|100 primary schools failing |
By Darcel Choy Thursday, January 21 2016
MORE than 100 primary schools are failing in this country says Professor Theodore Lewis, newly appointed chairman of committees to review Early Childhood Education and Primary School curriculum and develop a refereed foundation textbook on the history of Trinidad and Tobago.
He made the observation yesterday at a ceremony for the distribution of letters of appointment for the committees, at the Office of the Prime Minister in St Clair.
Lewis said this figure was alarming and added if problems in education are not identified, it could not be solved. “We have to bear in mind there are schools that are not doing the kind of job with the curriculum and the children who are coming in do not have a chance to do better. If there are schools that are not performing, we will never fix them, until we say they are,” he said.
Prime Minister Dr Keith Rowley said the establishment of the committees was an effort to make the nation perform better.
“There is a general feeling that we are spending more and more money on education and getting less and less educated people and our behaviour is not like that of an educated people.
A lot of our children are simply passing through schools.
“Hopefully, the work of these committees would change that in some, more than small, measure, because if we get the right approach, direct the right quantum resources to the base of that education pyramid, then it becomes easy to get the benefits of that initial investment,” Rowley said. He also said the nation’s youth have inculcated “very dangerous” values.

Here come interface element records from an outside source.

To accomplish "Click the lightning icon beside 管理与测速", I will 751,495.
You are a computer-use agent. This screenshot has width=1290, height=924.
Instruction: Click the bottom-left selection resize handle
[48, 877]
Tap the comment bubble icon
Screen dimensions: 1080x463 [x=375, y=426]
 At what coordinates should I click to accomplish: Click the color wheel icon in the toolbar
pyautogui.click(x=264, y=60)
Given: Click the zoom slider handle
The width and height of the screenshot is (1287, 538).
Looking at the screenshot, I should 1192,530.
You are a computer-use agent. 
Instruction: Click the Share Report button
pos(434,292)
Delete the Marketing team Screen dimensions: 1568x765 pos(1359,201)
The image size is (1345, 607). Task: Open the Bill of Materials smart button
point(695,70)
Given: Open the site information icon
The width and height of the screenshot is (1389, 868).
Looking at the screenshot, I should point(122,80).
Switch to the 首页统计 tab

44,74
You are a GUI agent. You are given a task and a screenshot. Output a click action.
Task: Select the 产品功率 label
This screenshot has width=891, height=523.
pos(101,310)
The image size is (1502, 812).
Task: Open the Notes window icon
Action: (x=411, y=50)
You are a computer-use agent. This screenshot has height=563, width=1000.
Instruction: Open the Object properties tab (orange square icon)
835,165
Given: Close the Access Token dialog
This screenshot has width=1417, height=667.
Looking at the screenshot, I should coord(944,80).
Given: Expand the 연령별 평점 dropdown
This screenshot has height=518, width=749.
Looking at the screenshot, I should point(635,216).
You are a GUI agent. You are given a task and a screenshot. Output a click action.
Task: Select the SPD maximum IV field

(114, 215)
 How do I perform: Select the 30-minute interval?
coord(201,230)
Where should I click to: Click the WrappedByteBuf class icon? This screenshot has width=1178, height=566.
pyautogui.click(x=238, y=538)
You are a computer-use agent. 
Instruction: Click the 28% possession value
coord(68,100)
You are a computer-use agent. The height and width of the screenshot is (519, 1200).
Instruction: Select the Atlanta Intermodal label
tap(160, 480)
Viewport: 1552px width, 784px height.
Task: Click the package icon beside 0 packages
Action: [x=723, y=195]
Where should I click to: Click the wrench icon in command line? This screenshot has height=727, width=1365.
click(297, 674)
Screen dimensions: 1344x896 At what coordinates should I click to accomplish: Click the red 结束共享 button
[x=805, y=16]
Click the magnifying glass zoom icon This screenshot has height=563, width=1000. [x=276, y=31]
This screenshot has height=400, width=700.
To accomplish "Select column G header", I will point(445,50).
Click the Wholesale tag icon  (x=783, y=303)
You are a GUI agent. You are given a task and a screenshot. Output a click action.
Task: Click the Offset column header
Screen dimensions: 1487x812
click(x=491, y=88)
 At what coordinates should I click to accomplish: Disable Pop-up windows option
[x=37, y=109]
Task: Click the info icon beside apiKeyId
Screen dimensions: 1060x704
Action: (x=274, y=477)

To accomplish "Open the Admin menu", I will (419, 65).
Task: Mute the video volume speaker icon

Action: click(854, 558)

“Values that you can get something for nothing, that you don’t know where you come from, you have no idea where you might go, these are situations that are very serious for this little country,” he said. On the development of a history textbook, Rowley said it was important that the accurate version of this country’s history be taught to children.
“If we don’t teach our children the proper and accurate version of our history, other people, some of them not meaning well, can teach the revised version according to their agendas, and that is unacceptable in the development of any nation,” he said.
The Prime Minister is hoping that two versions of the textbook be developed. A “lighter version” for younger children and another one for those in secondary and tertiary schools.
He noted that the people who agreed to serve on the committees volunteered to do so and without any “offer or consideration that was financial.” Rowley assured members of the committee that their efforts would not be wasted and the government will be guided by the recommendations made.